Israël : la formation d'un gouvernement ne sera pas facile pour Benyamin Nétanyahou

Le reportage de Luc Chartrand

Maintenant que les résultats sont connus, Benyamin Nétanyahou devra résoudre une équation politique difficile pour former son gouvernement, car le nouvel homme qui compte désormais en Israël, Yaïr Lapid, diverge avec le chef du Likoud sur plusieurs points.

D'abord sur les questions économiques et sociales, le chef du parti Yesh Atid (Il y a un avenir), maintenant la deuxième formation en importance au Parlement, se fait le défenseur des classes moyennes. Il exige une meilleure répartition du « fardeau » fiscal ainsi que des réformes pour abaisser le prix des logements.

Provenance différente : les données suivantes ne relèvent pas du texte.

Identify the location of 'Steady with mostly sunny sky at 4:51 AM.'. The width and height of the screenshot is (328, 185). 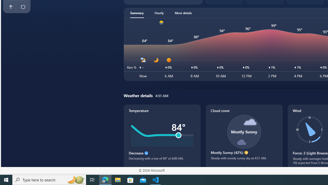
(244, 160).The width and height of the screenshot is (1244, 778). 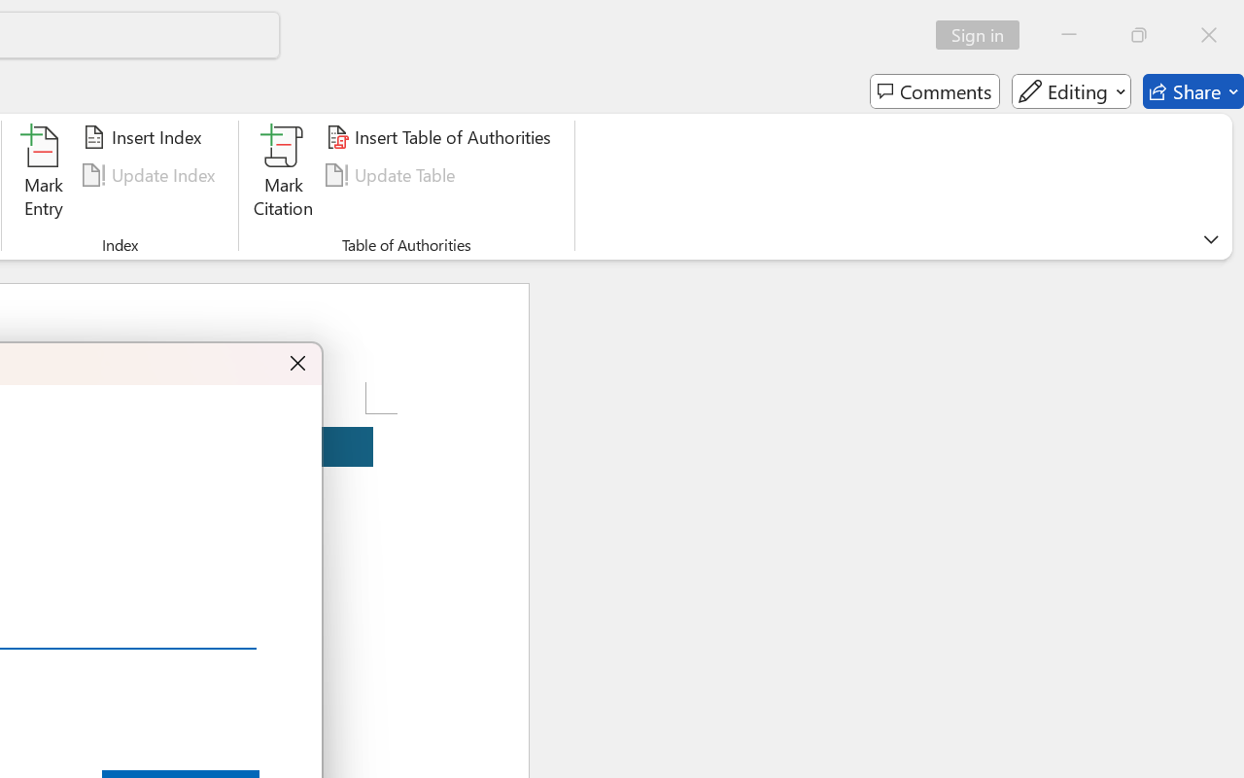 I want to click on 'Insert Index...', so click(x=144, y=137).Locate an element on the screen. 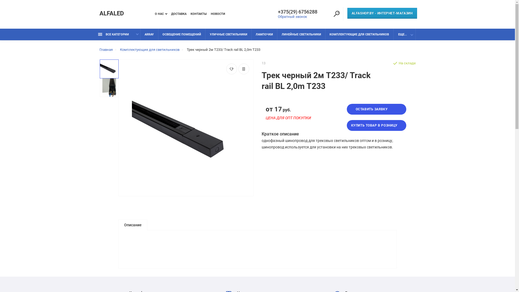  'ARRAY' is located at coordinates (149, 34).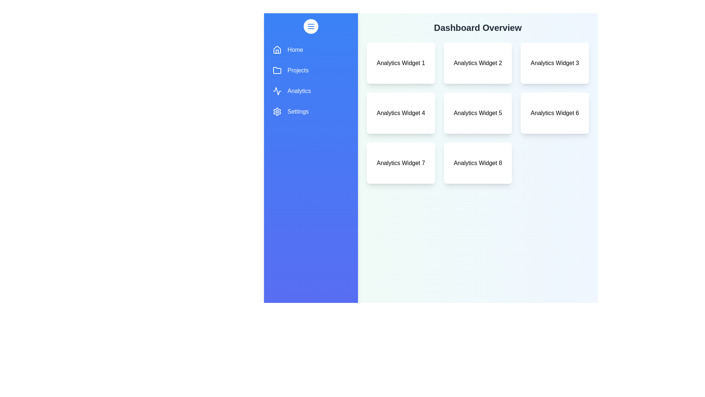  What do you see at coordinates (311, 26) in the screenshot?
I see `menu button to toggle the drawer's visibility` at bounding box center [311, 26].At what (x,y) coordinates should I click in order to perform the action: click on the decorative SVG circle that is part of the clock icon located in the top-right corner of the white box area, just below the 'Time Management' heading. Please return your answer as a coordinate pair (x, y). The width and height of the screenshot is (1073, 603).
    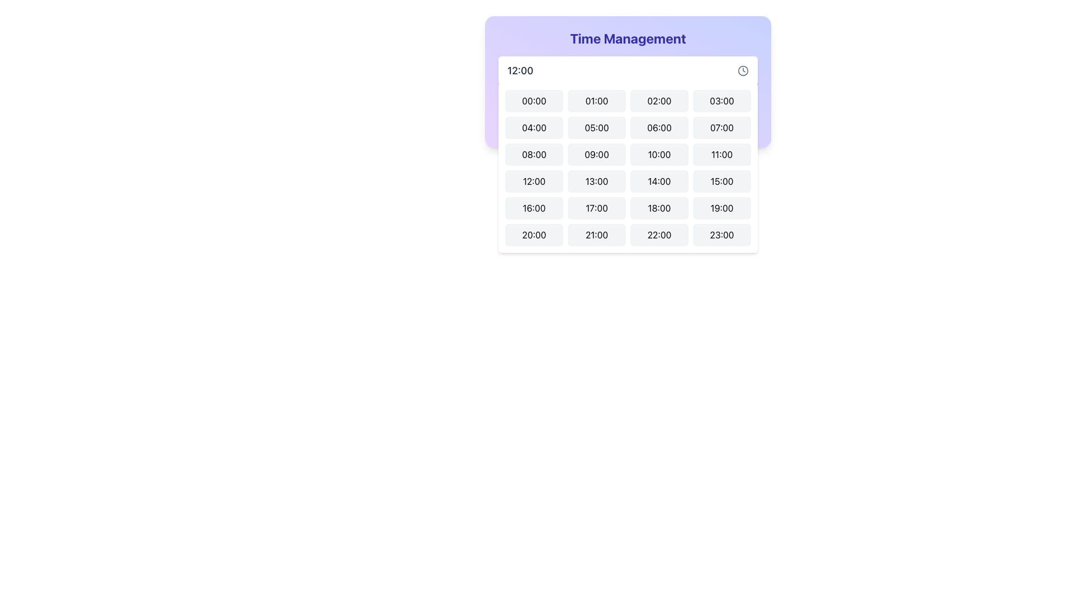
    Looking at the image, I should click on (742, 70).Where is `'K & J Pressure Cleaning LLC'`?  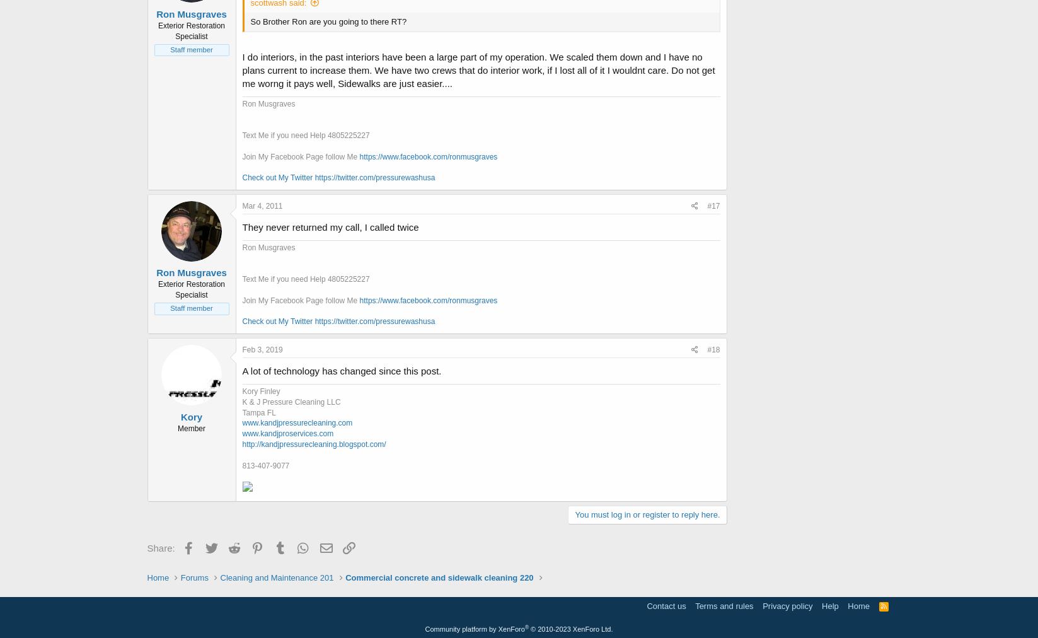
'K & J Pressure Cleaning LLC' is located at coordinates (291, 401).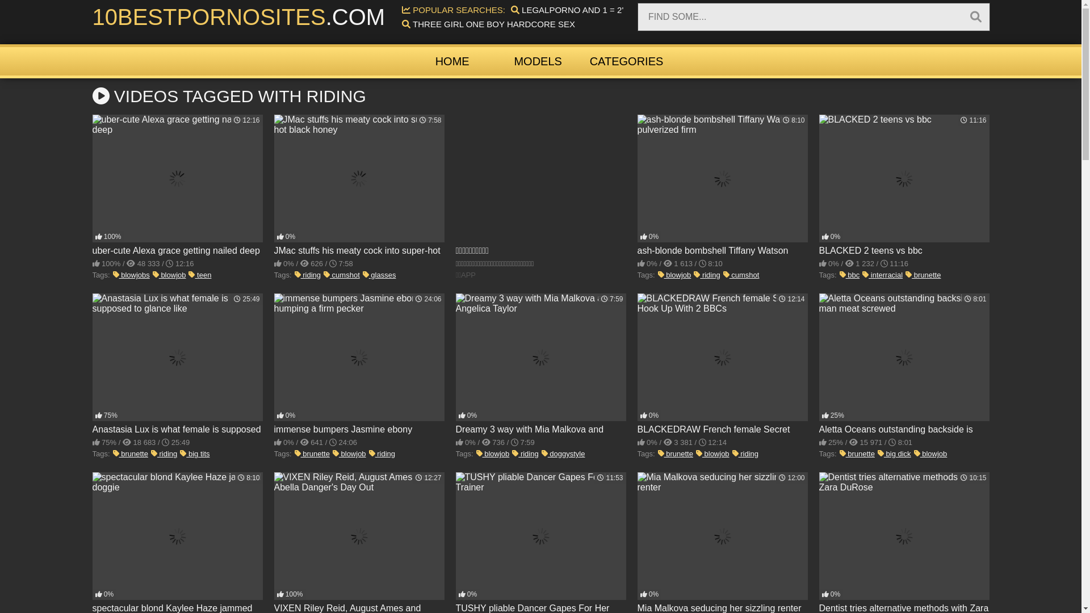 This screenshot has width=1090, height=613. Describe the element at coordinates (451, 61) in the screenshot. I see `'HOME'` at that location.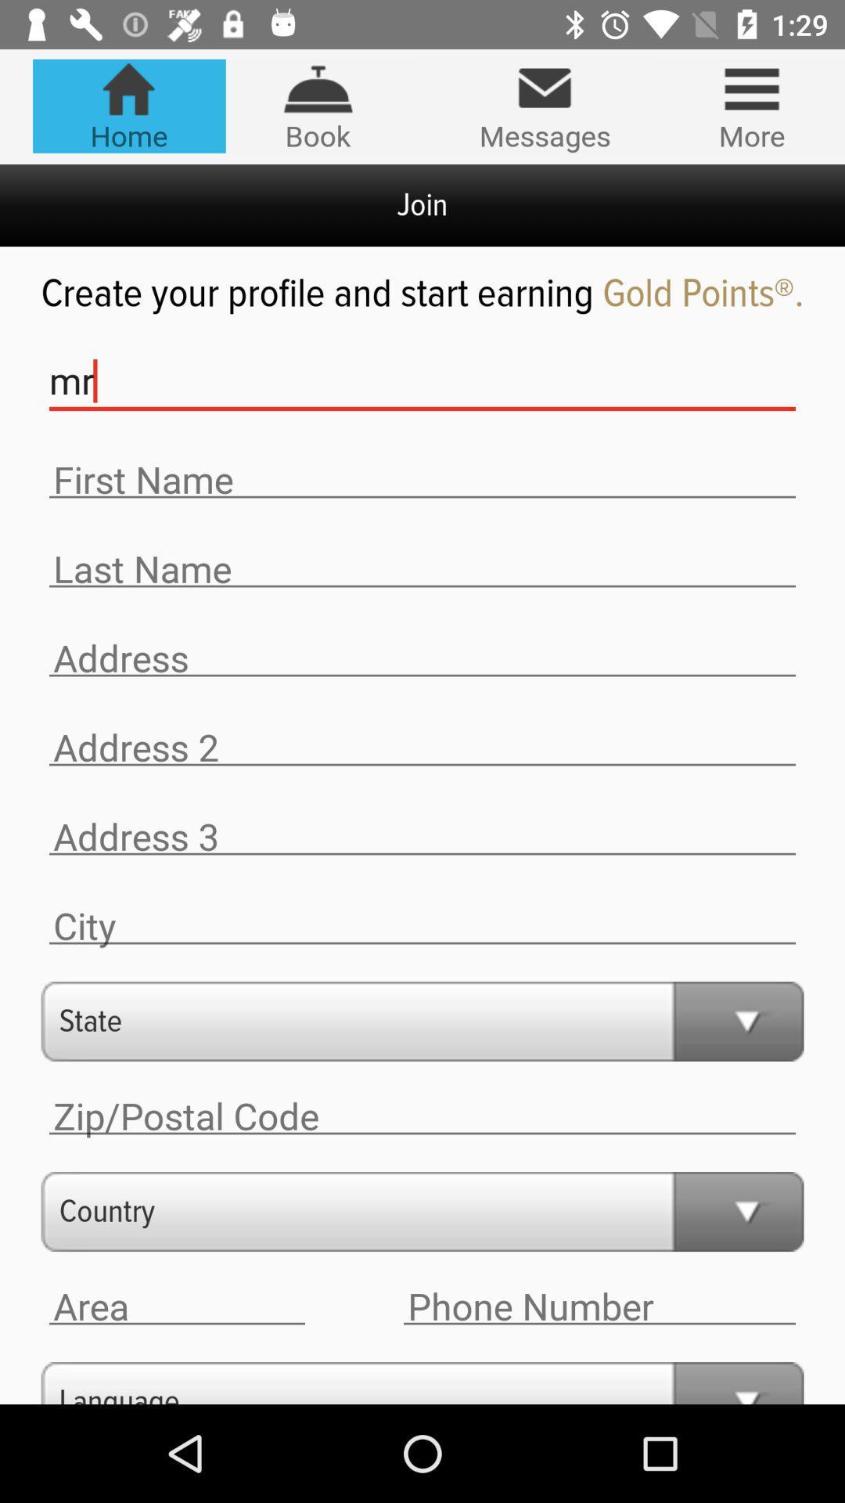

Il prône également une cure d'amaigrissement pour le gouvernement.

Par ailleurs, Yaïr Lapid milite pour la conscription des jeunes religieux ultra-orthodoxes, dont la plupart sont exemptés de service militaire contrairement au reste de la population.

Le gouvernement dirigé par M. Nétanyahou a mené une politique de droite qui lui a valu de nombreuses critiques en Israël, notamment lors de l'apparition d'un mouvement de protestation, semblable à celui des indignés en Espagne, qui réclamait plus de justice sociale.

Toutefois, M. Lapid s'est montré disposé à former une alliance, rejetant l'idée d'un bloc contre M. Nétanyahou.

De son côté, le premier ministre israélien, conscient de sa faible marge de manœuvre, a montré des dispositions à infléchir ses politiques sociales.

« Les Israéliens veulent que je forme un gouvernement qui impulsera trois grands changements dans la politique intérieure : une plus grande égalité, des logements plus abordables et des changements dans les méthodes de gouvernement », a déclaré M. Nétanyahou.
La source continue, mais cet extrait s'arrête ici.